## GIVEN DATA
--- START ---

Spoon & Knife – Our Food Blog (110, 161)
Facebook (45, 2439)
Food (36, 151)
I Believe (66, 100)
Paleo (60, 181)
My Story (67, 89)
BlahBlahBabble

--- END ---

## EXERCISE PROMPT
Reprint the entries above in full, exactly as they are.

## COMPLETED EXERCISE
Spoon & Knife – Our Food Blog (110, 161)
Facebook (45, 2439)
Food (36, 151)
I Believe (66, 100)
Paleo (60, 181)
My Story (67, 89)
BlahBlahBabble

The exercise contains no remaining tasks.